* WORKING DATA
____
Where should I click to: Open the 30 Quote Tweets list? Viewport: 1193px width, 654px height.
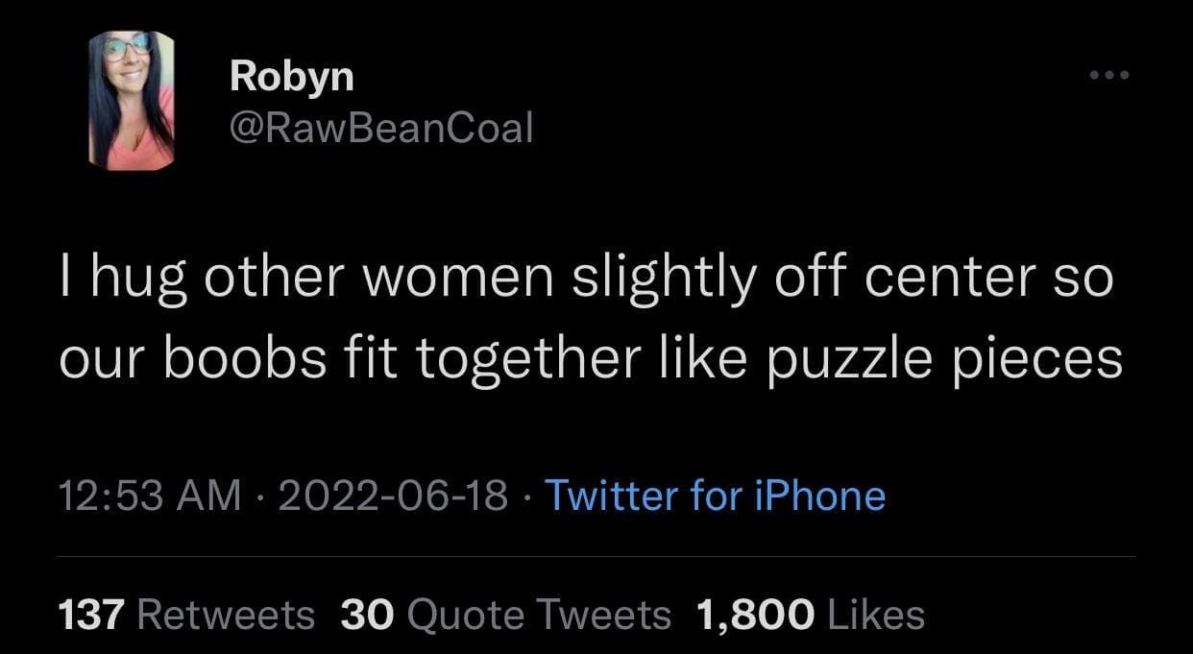[x=506, y=615]
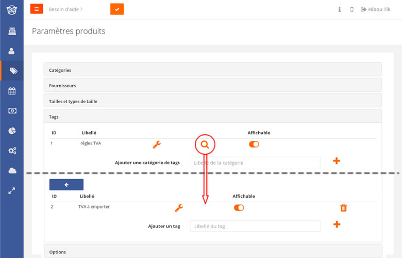The height and width of the screenshot is (258, 402).
Task: Toggle Affichable switch for règles TVA
Action: point(254,144)
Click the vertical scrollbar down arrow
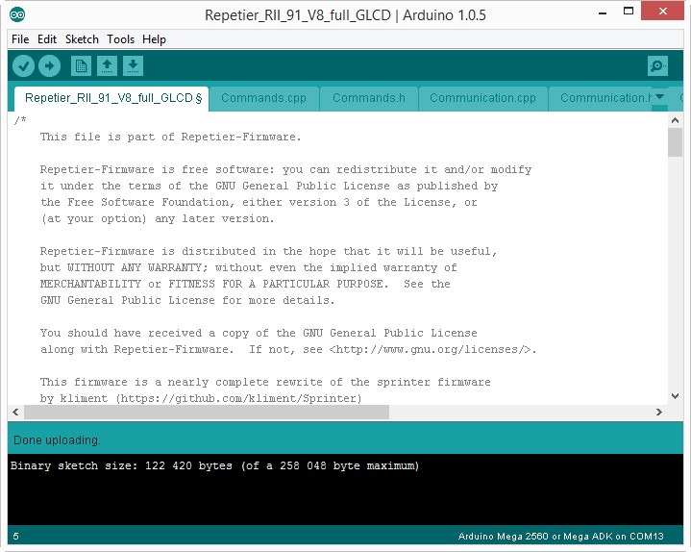Viewport: 691px width, 552px height. 675,396
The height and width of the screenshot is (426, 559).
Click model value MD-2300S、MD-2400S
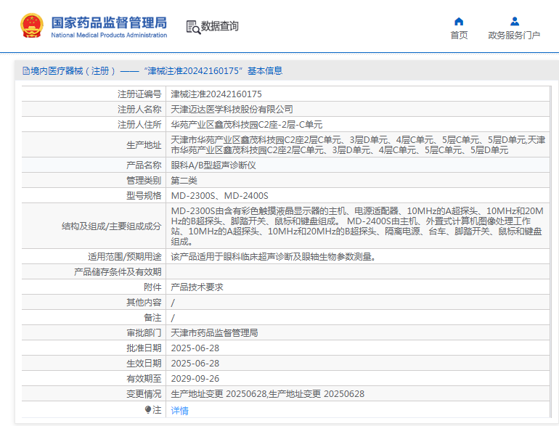coord(219,196)
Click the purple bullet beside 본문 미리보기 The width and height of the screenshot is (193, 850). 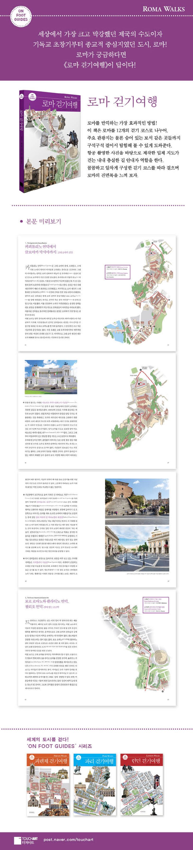[x=21, y=221]
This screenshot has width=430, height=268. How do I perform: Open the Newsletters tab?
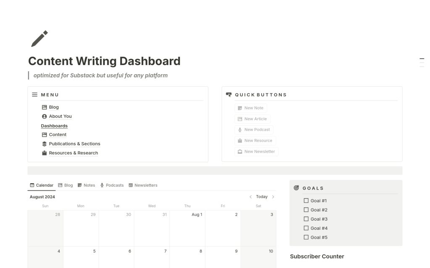[x=143, y=185]
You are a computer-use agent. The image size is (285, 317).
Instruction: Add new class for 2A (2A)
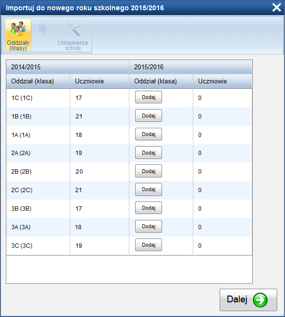[148, 153]
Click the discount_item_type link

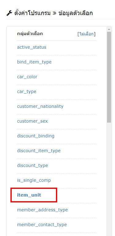[39, 151]
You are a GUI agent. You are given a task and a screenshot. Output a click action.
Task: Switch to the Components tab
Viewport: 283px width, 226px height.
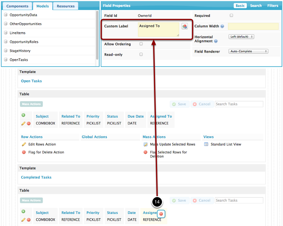(x=17, y=6)
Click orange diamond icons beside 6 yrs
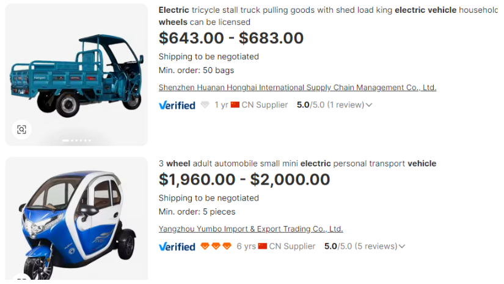 coord(216,246)
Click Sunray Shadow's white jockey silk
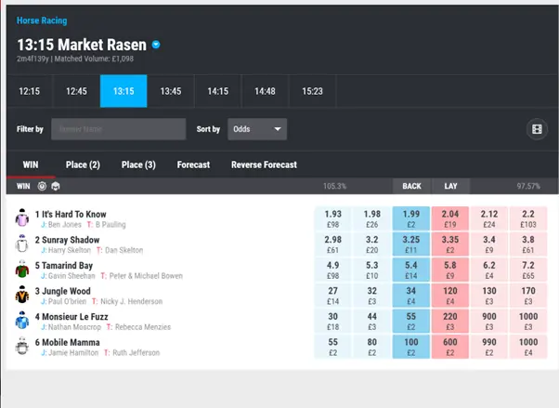Viewport: 559px width, 408px height. 22,244
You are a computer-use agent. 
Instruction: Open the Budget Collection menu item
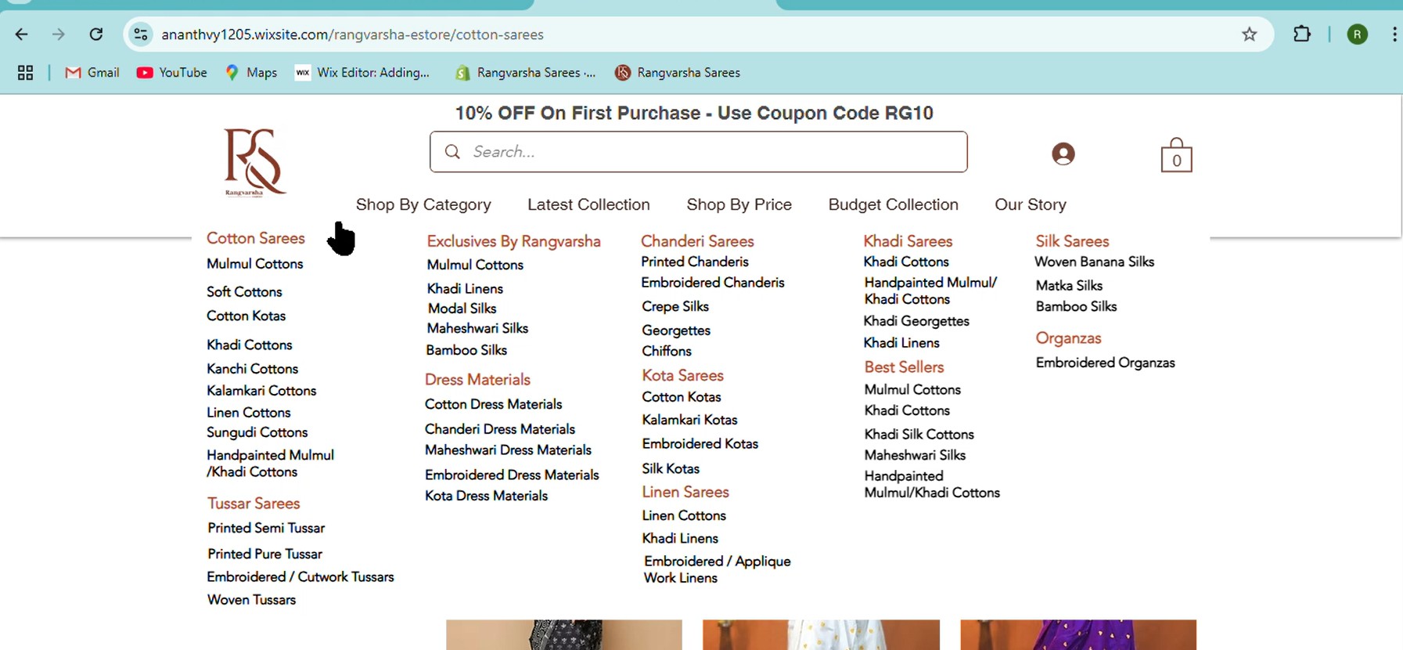point(893,204)
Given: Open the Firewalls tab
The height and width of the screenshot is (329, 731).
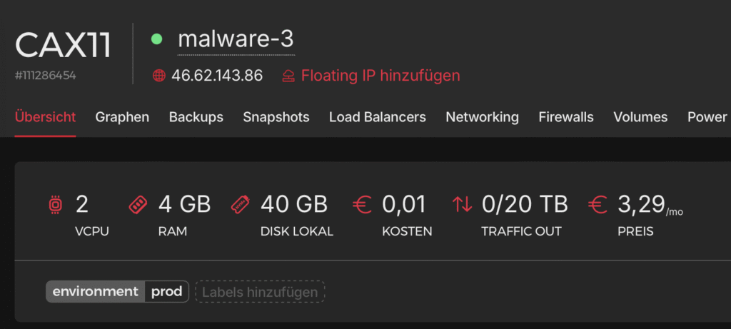Looking at the screenshot, I should (565, 117).
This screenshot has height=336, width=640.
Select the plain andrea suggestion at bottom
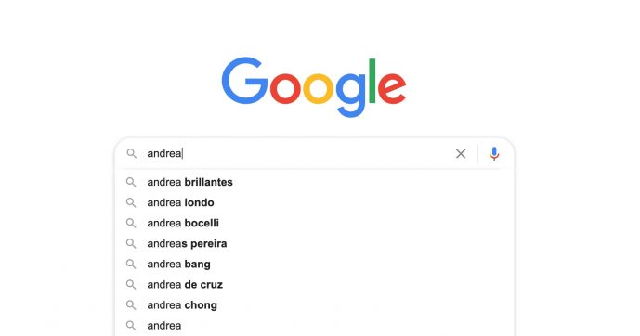pyautogui.click(x=314, y=326)
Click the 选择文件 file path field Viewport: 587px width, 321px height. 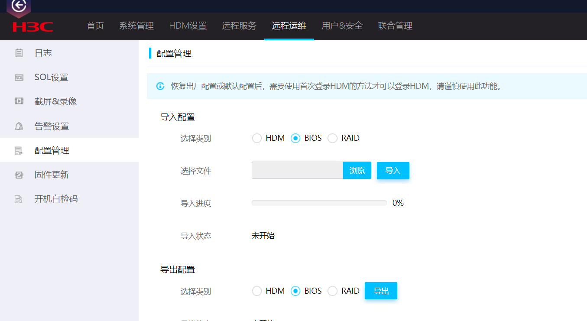[x=297, y=171]
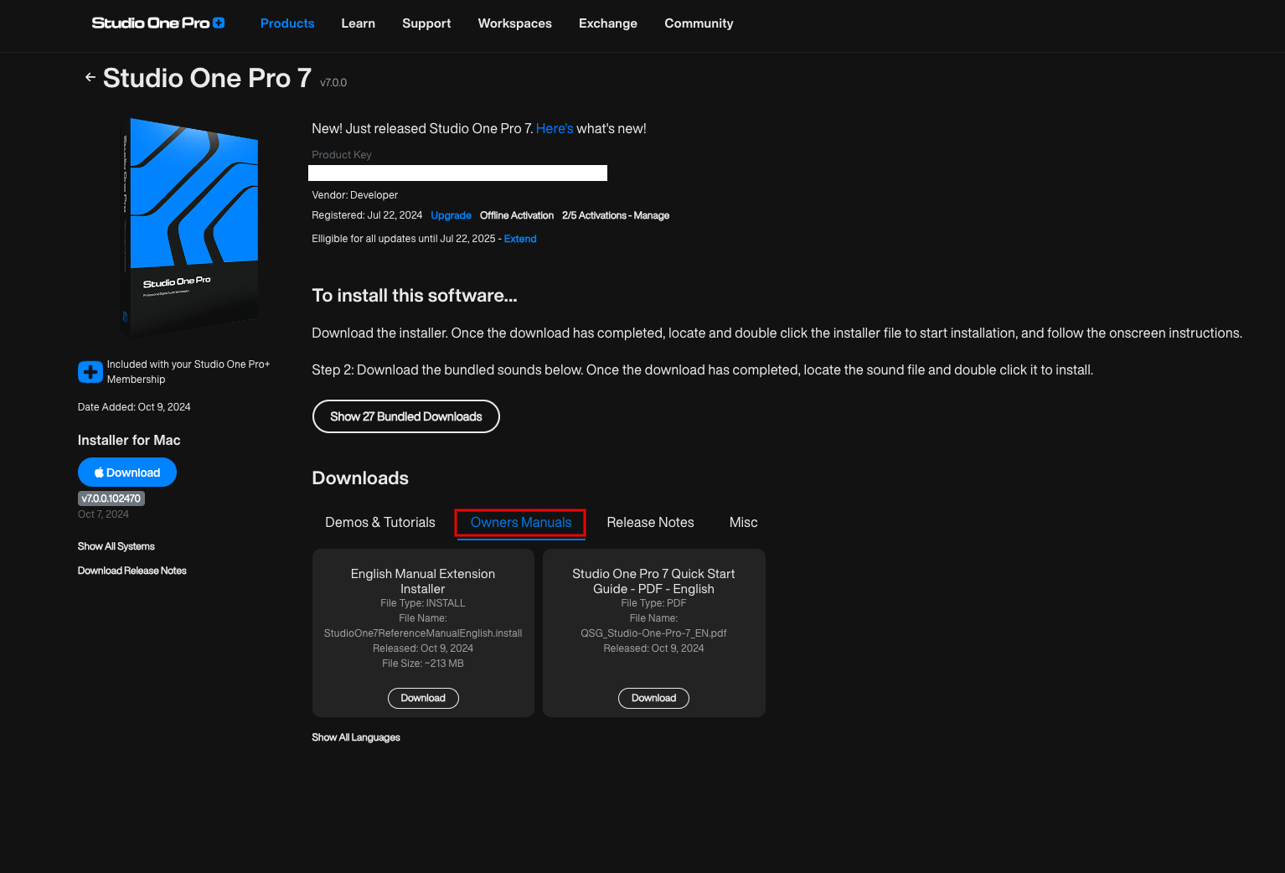Open the Exchange section
Viewport: 1285px width, 873px height.
click(607, 23)
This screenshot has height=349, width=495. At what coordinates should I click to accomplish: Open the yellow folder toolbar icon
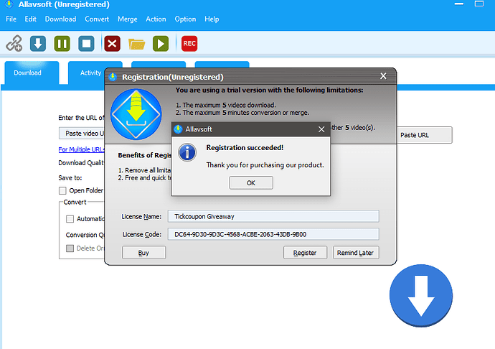coord(136,44)
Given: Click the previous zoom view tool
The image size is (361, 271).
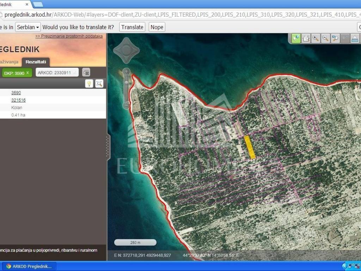Looking at the screenshot, I should point(336,38).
____
* WHAT IS REQUIRED
From the material above, copy out every line bearing the string "agent".

* TASK RESULT
You are a computer-use agent. The image size is (285, 317).
You are a GUI agent. You are given a task and a screenshot. Output a click action.
You are a computer-use agent. 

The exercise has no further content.